===== SELECTION

For reviewers, it is also a useful classification tool. Saying a game has hold and spin immediately tells knowledgeable readers to look for sticky value symbols, respins, and likely jackpot mechanics.
For compliance and operations
There is also a practical side.
Because these features can involve jackpots, interrupted-game states, and optional feature access, operators and suppliers need clear disclosures about:
- trigger rules
- value scaling
- jackpot eligibility
- minimum bet conditions, if any
- feature-buy availability
- unfinished game recovery
In regulated markets, the exact rules shown to the player must match the approved game logic. That is especially important when the same branded mechanic is released in different jurisdictions with localized changes.

==========

• _CHALLENGE 1_
From the hold and spin passage, extract everything from "For compliance and" down to "with localized changes.".
• _CHALLENGE 2_
In regulated markets, what must match the approved game logic, according to the hold and spin passage?
• _CHALLENGE 3_
Decide whether each statement agrees with the hold and spin passage, answering yes or no and quoting the deciding words: (a) Operators and suppliers need clear disclosures about feature-buy availability. (b) Minimum bet conditions always apply to these features. (c) Calling a game hold and spin signals knowledgeable readers to look for sticky value symbols.
The items after this point come from a separate source.

===== INFORMATION SHOWN

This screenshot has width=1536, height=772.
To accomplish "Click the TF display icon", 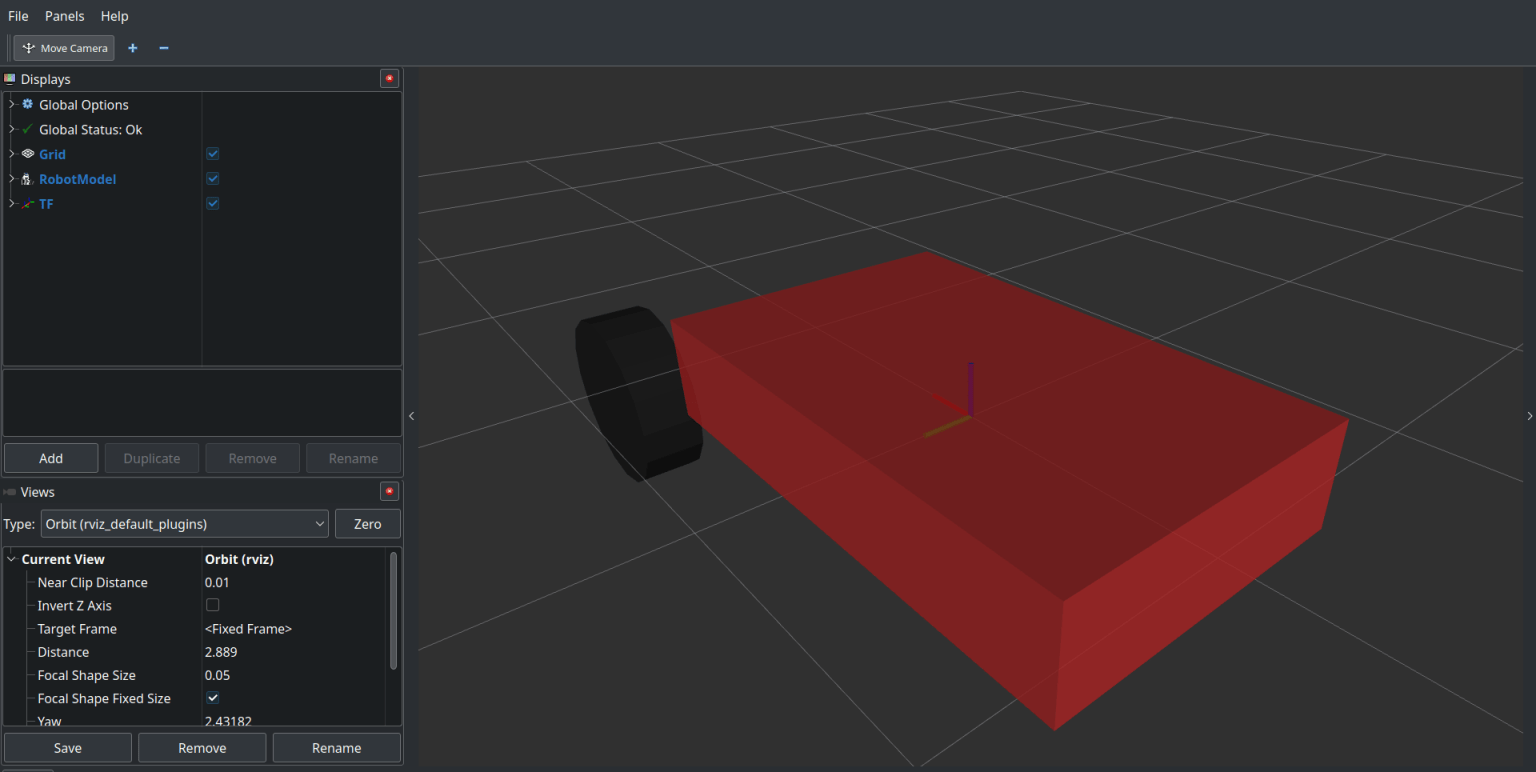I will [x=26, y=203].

==========
===== INFORMATION SHOWN

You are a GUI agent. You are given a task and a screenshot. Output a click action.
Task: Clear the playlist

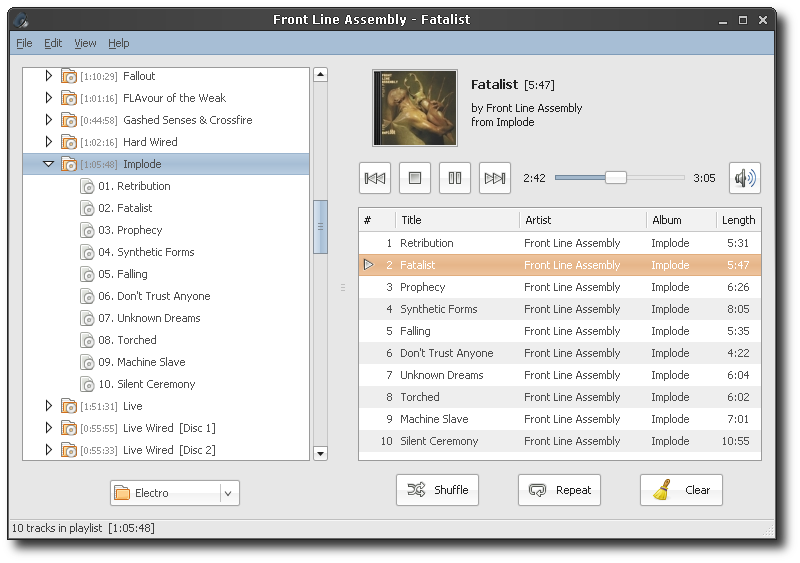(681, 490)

==========

• _EXERCISE OUTPUT 1_
For compliance and operations
There is also a practical side.
Because these features can involve jackpots, interrupted-game states, and optional feature access, operators and suppliers need clear disclosures about:
- trigger rules
- value scaling
- jackpot eligibility
- minimum bet conditions, if any
- feature-buy availability
- unfinished game recovery
In regulated markets, the exact rules shown to the player must match the approved game logic. That is especially important when the same branded mechanic is released in different jurisdictions with localized changes.

• _EXERCISE OUTPUT 2_
The exact rules shown to the player.

• _EXERCISE OUTPUT 3_
(a) Yes: "feature-buy availability"
(b) No: "minimum bet conditions, if any"
(c) Yes: "Saying a game has hold and spin immediately tells knowledgeable readers to look for sticky value symbols"